Selon une étude valaisanne qui a analysé ces voitures, elles consommeraient 230% de plus que les valeurs des constructeurs. Un parlementaire avait déjà relayé le problème en 2020.

par
Christine Talos
Les valeurs de consommation indiquées des voitures hybrides avec batterie rechargeable ne correspondent de loin pas à la réalité.

Les valeurs de consommation indiquées des voitures hybrides avec batterie rechargeable ne correspondent de loin pas à la réalité.

Franziska Rothenbuehler

Les véhicules hybrides rechargeables seraient «une arnaque aux normes CO2, aux objectifs climatiques et aux consommateurs», selon une étude de l’entreprise lmpact Living, relayée par la RTS mercredi. La société valaisanne, mandatée par le canton du Valais, a passé au crible la consommation des voitures traditionnelles et celle des véhicules équipés d’un moteur électrique, avec une batterie rechargeable à la prise. Verdict: ils consomment 230% de plus que les valeurs annoncées par les constructeurs.

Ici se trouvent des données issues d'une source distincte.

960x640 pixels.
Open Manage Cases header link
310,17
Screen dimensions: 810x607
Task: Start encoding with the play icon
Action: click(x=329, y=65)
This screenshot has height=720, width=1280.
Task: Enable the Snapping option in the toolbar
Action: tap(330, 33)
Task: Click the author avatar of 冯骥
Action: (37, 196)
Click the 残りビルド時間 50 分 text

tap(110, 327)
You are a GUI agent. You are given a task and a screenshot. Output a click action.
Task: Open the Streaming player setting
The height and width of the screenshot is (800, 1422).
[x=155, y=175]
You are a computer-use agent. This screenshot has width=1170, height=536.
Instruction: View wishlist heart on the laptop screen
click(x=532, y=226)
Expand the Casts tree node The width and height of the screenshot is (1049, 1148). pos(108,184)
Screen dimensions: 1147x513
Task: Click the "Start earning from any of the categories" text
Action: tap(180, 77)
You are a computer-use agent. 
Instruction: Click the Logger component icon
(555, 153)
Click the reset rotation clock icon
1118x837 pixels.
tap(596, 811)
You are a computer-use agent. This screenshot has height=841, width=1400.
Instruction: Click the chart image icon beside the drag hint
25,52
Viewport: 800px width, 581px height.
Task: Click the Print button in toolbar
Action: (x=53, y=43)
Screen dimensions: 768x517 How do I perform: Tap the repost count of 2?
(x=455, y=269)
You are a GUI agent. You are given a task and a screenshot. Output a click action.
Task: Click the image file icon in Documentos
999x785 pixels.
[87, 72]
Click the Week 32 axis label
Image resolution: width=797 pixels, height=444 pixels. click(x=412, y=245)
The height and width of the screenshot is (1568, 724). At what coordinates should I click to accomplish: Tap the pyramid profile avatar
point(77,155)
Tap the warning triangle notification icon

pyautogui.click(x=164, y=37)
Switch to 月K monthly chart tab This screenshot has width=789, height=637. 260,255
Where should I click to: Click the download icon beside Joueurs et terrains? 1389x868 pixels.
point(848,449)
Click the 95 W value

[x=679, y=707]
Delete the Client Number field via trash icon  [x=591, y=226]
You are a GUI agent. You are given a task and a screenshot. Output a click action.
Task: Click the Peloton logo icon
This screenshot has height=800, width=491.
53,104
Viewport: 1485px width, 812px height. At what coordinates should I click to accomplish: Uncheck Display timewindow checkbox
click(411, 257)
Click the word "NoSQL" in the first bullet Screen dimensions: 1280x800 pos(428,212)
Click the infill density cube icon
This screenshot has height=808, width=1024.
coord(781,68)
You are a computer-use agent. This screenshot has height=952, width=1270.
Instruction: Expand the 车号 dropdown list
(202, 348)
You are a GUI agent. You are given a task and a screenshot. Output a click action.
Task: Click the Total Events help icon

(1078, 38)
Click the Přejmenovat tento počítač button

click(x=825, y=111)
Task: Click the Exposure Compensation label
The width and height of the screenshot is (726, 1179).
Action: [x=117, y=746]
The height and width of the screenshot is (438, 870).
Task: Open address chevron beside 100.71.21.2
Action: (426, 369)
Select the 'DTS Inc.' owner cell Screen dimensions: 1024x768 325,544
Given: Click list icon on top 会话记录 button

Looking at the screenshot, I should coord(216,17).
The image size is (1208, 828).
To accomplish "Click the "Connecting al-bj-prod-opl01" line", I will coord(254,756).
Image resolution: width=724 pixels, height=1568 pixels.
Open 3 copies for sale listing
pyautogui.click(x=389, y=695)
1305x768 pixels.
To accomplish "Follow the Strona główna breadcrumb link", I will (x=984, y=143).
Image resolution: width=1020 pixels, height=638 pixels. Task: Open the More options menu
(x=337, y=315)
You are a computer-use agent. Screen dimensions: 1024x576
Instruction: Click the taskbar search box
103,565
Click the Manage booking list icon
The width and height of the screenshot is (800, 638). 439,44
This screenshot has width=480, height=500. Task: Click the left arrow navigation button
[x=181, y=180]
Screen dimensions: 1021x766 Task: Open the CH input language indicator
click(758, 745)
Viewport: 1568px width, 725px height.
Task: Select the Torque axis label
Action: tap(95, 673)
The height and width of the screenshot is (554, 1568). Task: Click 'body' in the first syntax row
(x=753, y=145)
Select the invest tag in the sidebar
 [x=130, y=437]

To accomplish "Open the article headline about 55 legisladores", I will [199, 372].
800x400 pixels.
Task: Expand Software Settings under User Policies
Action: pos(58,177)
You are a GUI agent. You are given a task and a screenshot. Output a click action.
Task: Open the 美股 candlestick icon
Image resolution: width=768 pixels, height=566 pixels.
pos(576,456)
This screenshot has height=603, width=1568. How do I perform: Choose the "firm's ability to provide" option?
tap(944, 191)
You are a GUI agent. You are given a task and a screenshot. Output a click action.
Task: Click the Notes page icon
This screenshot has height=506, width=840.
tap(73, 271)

Selon Impact Living, les voitures hybrides sont loin de brûler 1,5 à 2 litres d’essence aux 100 comme indiqué sur leurs fiches. En situation réelle, elles consomment jusqu’à 7 litres aux 100, soit autant que les véhicules diesel. En outre, les hybrides ne sont pas meilleurs pour l’environnement. En effet, ils augmenteraient les émissions polluantes au lieu de les réduire. Et leurs batteries n’auraient qu’une très faible autonomie. Du coup, ces voitures basculent très vite sur leur moteur à essence tout en transportant en plus une batterie.

Les constructeurs abusent d’une lacune

Les fruits de cette étude ne surprennent pas le conseiller national Fabien Fivaz (Verts/NE). Il avait déjà interpellé le Conseil fédéral à ce sujet en 2020. «Des études en Grande-Bretagne et Allemagne ont révélé des résultats similaires», indique-t-il. Selon lui, le problème vient de la manière de calculer la consommation. «Les constructeurs abusent d’une lacune du protocole WLTP, comme à l’époque avec les moteurs diesel et le Dieselgate. Ce qui leur permet d’obtenir des consommations complètement farfelues», explique-t-il.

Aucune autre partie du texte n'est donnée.